• Kino
  • Mapa
  • Ogłoszenia
  • Forum
  • Komunikacja
  • Raport

Jak wykorzystać "słabe strony" koronawirusa w leczeniu?

prof. Magdalena Gabig-Cimińska
5 listopada 2020 (artykuł sprzed 3 lat) 
Uczeni na całym świecie "wywrócili swoje laboratoria do góry nogami", odkrywając tajemnice koronawirusa. Uczeni na całym świecie "wywrócili swoje laboratoria do góry nogami", odkrywając tajemnice koronawirusa.

Na całym świecie naukowcy pracują nad opracowaniem szybkich testów diagnostycznych na obecność wirusa, stworzeniem szczepionki czy leczenia, nie tylko objawowego, ale również przyczynowego dla COVID-19. - Choć w ostatnich miesiącach dowiedzieliśmy się dużo o diagnostyce i leczeniu COVID-19, to jednak bardzo mało mówi się o badaniach podstawowych, dzięki którym zawdzięczamy przede wszystkim lepsze zrozumienie tego, w jaki dokładnie sposób koronawirus SARS-CoV-2 zakaża człowieka i przeprogramowuje ludzkie komórki, aby chorowały, a niekiedy nawet zabijały - podkreśla prof. dr hab. Magdalena Gabig-Cimińska z Katedry Biologii i Genetyki Medycznej Wydziału Biologii UG oraz Pracowni Biologii Molekularnej IBB PAN.



W marcu br. ukazał się mój artykuł "Lek coraz bliżej.

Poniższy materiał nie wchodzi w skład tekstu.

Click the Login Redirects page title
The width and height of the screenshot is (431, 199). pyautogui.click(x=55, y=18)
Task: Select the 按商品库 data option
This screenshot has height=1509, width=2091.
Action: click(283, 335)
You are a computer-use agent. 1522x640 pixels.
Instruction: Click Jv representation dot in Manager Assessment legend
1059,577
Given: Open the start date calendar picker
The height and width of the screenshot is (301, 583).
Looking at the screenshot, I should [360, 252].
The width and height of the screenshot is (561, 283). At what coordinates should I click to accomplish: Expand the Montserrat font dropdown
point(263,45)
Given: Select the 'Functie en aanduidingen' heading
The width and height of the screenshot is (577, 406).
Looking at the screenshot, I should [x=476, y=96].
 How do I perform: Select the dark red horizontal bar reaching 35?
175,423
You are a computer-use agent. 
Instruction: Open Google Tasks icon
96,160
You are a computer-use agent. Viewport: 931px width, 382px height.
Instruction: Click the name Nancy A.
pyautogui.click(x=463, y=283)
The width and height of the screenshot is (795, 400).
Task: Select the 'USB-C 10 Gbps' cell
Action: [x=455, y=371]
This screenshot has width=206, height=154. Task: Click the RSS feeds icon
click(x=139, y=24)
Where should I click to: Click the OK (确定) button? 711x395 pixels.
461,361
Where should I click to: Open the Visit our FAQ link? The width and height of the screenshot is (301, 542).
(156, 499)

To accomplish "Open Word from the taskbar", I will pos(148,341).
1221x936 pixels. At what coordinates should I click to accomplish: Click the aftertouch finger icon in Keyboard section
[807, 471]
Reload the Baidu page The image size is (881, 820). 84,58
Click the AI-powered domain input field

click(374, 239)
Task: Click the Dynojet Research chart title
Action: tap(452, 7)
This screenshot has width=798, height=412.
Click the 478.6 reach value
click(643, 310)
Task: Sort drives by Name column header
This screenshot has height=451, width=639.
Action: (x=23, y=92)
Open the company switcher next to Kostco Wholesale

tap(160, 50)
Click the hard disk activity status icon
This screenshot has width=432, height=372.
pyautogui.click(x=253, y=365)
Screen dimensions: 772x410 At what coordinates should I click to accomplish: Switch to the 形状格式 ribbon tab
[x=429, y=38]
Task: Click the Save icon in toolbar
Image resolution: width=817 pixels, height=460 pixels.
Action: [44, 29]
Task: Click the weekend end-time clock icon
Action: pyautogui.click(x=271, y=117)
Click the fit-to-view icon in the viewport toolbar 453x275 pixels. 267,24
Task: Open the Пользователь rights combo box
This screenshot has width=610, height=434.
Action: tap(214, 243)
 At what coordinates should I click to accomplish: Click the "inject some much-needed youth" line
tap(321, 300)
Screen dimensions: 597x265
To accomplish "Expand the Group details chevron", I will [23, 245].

Setki naukowców próbują zrozumieć koronawirusa" , w którym opisywałam początki walki z SARS-CoV-2. Od tego czasu minęło ponad sześć miesięcy, w ciągu których uczeni na całym świecie "wywrócili swoje laboratoria do góry nogami", odkrywając tajemnice koronawirusa, poszerzając wszechświat wiedzy o tym patogenie, generując ogromne ilości danych biologicznych i przeglądając te zbiory w poszukiwaniu wskazówek do walki z COVID-19, celem odkrycia leku na tę chorobę.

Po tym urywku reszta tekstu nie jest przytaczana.